Fragmento >>
******
Ciudad De México, 23 de junio de 2026.- El fútbol se define como un deporte simple que despierta pasiones, genera negocios y crea entusiasmo y alegría a nivel global. Equipos como el Real Madrid y el Barcelona son adorados internacionalmente, contando con aficionados de prácticamente todo el mundo. José Galicot señaló al respecto: “Si no sabes de futbol, amigo lector, eres un ignorante; si no reconoces un escudo de un equipo en una gorra, eres un ignorante, y si no amas militando al Real Madrid o te mortificas por el dolor de Brasil cuando perdió contra Alemania en el torneo de Río, no sabes futbol y no saberlo es vergonzoso, pues cualquier joven de 18 años para arriba te puede describir todos los juegos de esa serie y de otras más históricas”.
******
Datos de entrada >>
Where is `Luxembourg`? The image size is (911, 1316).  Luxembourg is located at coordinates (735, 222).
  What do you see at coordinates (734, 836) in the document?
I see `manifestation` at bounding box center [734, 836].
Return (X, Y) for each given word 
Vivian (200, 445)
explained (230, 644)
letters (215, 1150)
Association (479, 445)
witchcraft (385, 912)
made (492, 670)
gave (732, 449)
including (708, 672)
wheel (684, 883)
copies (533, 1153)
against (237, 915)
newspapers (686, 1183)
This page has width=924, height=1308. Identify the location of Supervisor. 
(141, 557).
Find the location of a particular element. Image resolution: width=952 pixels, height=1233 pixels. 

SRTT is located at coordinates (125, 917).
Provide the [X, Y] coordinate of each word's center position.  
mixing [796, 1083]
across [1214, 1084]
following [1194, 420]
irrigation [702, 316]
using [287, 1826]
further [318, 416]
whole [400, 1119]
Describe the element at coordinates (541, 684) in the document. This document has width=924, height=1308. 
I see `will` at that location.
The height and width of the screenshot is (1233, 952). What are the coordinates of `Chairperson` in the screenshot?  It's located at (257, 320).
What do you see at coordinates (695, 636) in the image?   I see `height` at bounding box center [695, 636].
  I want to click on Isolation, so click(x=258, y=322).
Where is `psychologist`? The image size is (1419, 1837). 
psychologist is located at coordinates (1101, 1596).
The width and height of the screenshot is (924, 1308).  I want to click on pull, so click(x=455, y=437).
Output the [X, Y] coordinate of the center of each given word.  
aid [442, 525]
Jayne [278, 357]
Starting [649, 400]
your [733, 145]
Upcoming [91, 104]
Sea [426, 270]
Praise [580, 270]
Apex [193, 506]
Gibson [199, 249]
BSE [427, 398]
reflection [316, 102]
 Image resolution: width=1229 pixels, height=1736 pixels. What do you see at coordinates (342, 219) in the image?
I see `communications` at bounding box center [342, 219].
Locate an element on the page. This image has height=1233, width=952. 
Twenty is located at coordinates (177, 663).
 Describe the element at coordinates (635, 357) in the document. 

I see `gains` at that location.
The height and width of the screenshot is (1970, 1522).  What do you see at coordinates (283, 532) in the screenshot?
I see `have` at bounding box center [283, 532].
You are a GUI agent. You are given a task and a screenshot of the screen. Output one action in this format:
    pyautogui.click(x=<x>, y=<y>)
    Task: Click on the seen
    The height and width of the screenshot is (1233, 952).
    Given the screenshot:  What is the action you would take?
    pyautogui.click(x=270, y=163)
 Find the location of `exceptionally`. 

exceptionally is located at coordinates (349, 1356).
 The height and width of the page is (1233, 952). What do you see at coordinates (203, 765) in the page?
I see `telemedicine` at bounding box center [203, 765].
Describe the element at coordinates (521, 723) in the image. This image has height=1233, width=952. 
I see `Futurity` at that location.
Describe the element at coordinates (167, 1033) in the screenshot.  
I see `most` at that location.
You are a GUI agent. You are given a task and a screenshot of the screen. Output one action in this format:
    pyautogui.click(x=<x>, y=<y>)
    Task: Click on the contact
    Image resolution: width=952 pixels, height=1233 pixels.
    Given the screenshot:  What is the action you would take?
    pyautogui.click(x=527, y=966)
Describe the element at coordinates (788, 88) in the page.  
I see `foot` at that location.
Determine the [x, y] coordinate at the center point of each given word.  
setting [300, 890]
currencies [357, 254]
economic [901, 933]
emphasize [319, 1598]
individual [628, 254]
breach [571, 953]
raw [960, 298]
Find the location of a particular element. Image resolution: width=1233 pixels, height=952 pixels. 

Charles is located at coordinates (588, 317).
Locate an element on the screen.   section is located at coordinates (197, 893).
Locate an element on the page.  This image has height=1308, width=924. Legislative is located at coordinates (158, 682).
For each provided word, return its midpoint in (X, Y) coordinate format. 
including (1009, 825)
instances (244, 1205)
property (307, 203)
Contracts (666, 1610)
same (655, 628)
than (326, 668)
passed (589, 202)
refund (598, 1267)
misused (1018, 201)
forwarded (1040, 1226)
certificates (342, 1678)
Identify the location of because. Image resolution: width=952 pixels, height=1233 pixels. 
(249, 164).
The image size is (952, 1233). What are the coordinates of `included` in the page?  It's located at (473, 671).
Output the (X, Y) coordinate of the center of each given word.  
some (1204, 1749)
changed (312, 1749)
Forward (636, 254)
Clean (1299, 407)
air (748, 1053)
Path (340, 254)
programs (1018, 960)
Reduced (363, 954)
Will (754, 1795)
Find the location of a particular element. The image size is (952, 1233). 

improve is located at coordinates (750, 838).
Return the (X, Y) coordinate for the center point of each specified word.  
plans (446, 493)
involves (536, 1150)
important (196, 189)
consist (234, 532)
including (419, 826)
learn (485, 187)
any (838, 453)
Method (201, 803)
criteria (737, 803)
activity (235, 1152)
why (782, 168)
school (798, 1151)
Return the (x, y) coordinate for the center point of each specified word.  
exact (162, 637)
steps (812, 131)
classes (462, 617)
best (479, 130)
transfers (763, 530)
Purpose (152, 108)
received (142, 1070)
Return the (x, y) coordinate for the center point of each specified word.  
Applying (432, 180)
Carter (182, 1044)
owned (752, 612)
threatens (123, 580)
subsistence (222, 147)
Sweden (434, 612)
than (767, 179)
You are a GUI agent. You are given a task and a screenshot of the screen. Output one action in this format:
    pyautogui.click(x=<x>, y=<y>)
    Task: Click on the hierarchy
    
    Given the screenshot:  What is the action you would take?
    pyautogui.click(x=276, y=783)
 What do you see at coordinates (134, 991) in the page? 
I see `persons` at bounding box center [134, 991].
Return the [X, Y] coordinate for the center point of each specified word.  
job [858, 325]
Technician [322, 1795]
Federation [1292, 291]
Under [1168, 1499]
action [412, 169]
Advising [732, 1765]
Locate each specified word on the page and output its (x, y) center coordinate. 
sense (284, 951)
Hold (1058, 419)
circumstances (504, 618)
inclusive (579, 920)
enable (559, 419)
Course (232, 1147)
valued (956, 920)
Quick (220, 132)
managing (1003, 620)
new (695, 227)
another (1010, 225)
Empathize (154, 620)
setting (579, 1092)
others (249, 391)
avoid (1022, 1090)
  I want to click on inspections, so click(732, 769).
******
Qué hacer >> Prosigue el fragmento sobre el fútbol a partir de su última oración. Los registros no guardan relación con el fragmento sobre el fútbol.

Resultado del ejercicio >>
En México, las historias del Guadalajara contrastan con las del América, mientras que últimamente los Tigres hacen de sus seguidores verdaderos leones en defensa de sus equipos. Este fenómeno de división social también ocurre en otros países; en Argentina, por ejemplo, Boca Juniors es querido por los pobres y River Plate es preferido por los ricos. A nivel individual, el deporte ha creado héroes inolvidables como Pelé en Brasil, y Maradona y Messi en Argentina.
Millones de niños en el mundo entienden el deporte como fútbol debido a que es fácil, sencillo y se puede jugar de manera rudimentaria. Incluso en Estados Unidos, donde el básquetbol, el béisbol y el fútbol americano tienen grandes espacios de popularidad, se va abriendo inexorablemente el espacio del soccer. Sin embargo, el fútbol también es una empresa; la FIFA dicta reglas, define lugares, proyecta campeonatos, castiga y premia a naciones.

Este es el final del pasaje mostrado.